J’ai vu aujourd’hui un grand nombre de personnes qui, ne comprenant pas Jésus, chuchotaient et murmuraient ; et les pharisiens s’approchaient souvent pour l’interroger, puis se retiraient avec un sourire moqueur, haussant les épaules et lançant aux faibles des regards pleins d’un orgueilleux mépris. Beaucoup d’entre eux se disaient les uns aux autres : « Comment peut-il dire qu’il est le pain vivant qui est descendu du ciel ? n’est-ce pas là Jésus, le fils de Joseph, dont nous connaissons le père et la mère ? sa mère et ses cousins ne sont-ils pas parmi nous ? Il dit aujourd’hui que Dieu est son père, et il dit pourtant aussi qu’il est le Fils de l’homme. » Ensuite ils l’interrogèrent en murmurant. Jésus leur répondit : « Ne murmurez point entre vous. Nul ne peut venir à moi si le Père, qui m’a envoyé, ne l’attire ! » Mais ils ne pouvaient pas non plus comprendre ces paroles ; ils demandaient ce que cela voulait dire, et le prenaient dans un sens matériel. Alors il dit : « Il est écrit dans les prophètes : Ils seront enseignés de Dieu. Quiconque entend la voix du Père et reçoit sa parole vient à moi. »
Mais plusieurs dirent encore : « Ne sommes-nous pas auprès de lui, et cependant nous n’avons ni entendu la voix du Père, ni reçu son enseignement ? » Jésus ajouta : « Personne n’a vu le Père, si ce n’est celui qui est de Dieu. Qui croit en moi a la vie éternelle. C’est moi qui suis le pain de vie, le pain descendu du ciel. » Alors ils déclarèrent à l’envi qu’ils ne connaissaient d’autre pain descendu du ciel que la manne. Le Sauveur leur répondit que ce n’était pas là le pain de vie, puisque leurs pères en avaient mangé, et étaient morts : mais qu’il était ici question du pain descendu du ciel, qui empêche ceux qui en mangent de mourir. Il était, ajouta-t-il, ce pain vivant, et quiconque en mangerait vivrait éternellement.

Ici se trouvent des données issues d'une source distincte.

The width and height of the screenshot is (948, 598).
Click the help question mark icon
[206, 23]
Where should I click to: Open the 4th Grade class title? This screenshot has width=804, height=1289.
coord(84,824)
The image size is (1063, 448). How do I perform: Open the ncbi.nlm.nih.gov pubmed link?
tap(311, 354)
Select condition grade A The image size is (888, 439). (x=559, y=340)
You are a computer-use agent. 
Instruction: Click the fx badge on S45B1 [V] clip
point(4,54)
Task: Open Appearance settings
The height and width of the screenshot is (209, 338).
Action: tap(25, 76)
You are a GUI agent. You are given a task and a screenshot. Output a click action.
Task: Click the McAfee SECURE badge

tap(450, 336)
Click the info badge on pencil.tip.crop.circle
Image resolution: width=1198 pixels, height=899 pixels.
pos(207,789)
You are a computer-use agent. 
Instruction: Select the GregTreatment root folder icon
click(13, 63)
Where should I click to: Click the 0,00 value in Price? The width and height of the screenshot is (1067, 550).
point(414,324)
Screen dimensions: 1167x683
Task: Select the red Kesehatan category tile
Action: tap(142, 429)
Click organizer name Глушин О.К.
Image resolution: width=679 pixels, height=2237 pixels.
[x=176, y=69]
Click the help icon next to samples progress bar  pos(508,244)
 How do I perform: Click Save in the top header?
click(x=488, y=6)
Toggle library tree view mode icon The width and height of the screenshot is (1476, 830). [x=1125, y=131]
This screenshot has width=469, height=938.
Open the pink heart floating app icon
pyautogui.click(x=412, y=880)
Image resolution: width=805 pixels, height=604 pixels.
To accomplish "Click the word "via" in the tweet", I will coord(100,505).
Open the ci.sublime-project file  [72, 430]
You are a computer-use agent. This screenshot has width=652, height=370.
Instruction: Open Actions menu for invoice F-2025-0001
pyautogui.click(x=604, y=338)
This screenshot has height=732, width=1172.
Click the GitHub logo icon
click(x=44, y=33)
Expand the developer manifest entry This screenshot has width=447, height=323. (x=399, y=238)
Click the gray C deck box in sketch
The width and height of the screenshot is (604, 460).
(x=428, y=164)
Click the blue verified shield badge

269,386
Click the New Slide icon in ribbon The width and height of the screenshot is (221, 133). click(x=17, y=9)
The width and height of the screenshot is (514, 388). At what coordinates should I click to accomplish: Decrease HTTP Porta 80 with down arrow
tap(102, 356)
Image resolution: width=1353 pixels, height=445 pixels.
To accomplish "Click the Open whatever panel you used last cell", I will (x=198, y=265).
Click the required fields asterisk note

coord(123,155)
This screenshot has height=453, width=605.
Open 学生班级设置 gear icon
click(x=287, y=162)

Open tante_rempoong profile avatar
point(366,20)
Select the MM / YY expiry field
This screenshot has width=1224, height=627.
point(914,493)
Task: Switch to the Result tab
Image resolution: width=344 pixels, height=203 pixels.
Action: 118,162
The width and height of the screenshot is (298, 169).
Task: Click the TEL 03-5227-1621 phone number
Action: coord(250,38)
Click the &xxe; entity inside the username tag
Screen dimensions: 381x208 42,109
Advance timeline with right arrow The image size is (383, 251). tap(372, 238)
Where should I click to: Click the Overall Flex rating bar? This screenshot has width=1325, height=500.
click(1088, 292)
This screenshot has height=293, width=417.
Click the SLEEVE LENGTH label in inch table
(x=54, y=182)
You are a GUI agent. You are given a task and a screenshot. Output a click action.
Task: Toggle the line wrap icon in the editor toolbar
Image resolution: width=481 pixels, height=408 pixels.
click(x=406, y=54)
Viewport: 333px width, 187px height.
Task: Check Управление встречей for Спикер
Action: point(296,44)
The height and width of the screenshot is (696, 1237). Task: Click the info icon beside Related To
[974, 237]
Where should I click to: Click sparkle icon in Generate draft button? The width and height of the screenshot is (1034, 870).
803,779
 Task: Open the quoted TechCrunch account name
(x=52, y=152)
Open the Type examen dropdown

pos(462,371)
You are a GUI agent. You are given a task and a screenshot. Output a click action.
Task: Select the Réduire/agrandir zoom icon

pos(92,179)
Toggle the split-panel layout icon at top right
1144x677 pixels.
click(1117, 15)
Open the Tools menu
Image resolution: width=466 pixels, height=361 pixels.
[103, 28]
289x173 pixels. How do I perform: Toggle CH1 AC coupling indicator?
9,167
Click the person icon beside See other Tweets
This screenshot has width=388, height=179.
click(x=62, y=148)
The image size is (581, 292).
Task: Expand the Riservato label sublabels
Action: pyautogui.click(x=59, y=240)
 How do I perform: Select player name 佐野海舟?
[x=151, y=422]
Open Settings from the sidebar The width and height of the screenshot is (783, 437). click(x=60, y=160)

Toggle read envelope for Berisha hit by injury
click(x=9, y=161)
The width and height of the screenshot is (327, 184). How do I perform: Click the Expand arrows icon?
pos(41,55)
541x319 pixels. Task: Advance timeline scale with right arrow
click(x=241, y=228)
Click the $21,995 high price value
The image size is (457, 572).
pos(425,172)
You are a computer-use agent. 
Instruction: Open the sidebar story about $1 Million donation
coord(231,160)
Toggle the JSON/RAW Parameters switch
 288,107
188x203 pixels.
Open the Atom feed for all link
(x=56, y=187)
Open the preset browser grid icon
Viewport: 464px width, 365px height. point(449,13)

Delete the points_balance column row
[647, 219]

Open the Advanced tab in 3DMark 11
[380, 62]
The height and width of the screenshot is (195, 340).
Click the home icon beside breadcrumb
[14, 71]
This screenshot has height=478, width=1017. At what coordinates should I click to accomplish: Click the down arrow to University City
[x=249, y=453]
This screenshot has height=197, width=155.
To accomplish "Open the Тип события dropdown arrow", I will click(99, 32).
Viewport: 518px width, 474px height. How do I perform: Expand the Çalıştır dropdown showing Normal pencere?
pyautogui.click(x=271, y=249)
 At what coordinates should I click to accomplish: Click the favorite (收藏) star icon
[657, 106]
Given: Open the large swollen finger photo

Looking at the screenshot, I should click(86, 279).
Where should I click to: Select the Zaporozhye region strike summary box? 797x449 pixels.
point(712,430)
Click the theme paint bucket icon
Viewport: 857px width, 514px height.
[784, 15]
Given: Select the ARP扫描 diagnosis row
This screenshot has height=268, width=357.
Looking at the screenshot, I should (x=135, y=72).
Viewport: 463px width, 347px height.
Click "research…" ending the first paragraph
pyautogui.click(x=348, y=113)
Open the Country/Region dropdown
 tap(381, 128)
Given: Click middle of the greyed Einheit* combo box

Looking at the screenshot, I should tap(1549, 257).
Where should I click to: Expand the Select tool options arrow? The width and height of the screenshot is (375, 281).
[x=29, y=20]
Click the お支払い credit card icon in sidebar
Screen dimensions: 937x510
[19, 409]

Il expliqua longuement ces choses, et appuya son enseignement de citations tirées de la loi et des prophètes ; mais ses auditeurs, le plus grand nombre du moins, ne voulurent point le comprendre ; ils donnèrent à ses paroles un sens matériel et charnel. Ils demandèrent de nouveau ce qu’il entendait exprimer en disant qu’on devait le manger, et qu’alors on vivrait éternellement ? Qui peut vivre éternellement ? qui peut manger de sa chair ? Hénoch et Élie avaient été, disaient-ils, enlevés de la terre, et d’après les traditions, n’étaient pas morts ; on ne savait pas non plus ce qu’était devenu Malachie : on n’avait rien appris de sa fin ; mais tous les autres hommes devaient mourir. Jésus leur demanda s’ils savaient où étaient Hénoch, Élie et Malachie ? s’ils savaient ce qu’Hénoch avait cru ? ce qu’Élie et Malachie avaient prophétisé ? Il leur dit que pour lui il connaissait toutes ces choses ; enfin il termina son enseignement en expliquant plusieurs prophéties.
Les paroles du Sauveur avaient produit la plus grande sensation : elles donnèrent lieu aux réflexions et aux discussions les plus diverses. Tous les auditeurs étaient vivement préoccupés de ce que serait la conclusion de cette instruction de Jésus. Plusieurs nouveaux disciples, surtout ceux de Jean, se laissèrent aller au doute et à l’erreur ; c’était, il est vrai, des esprits superficiels, bornés et dominés par un faux zèle.
Le soir, Jésus enseigna dans la synagogue sur la lecture du sabbat ; elle était tirée de l’Exode, et contenait des préceptes sur les esclaves, les meurtriers, les voleurs, les jours de fêtes, outre le récit du séjour de Moïse sur le mont Sinaï.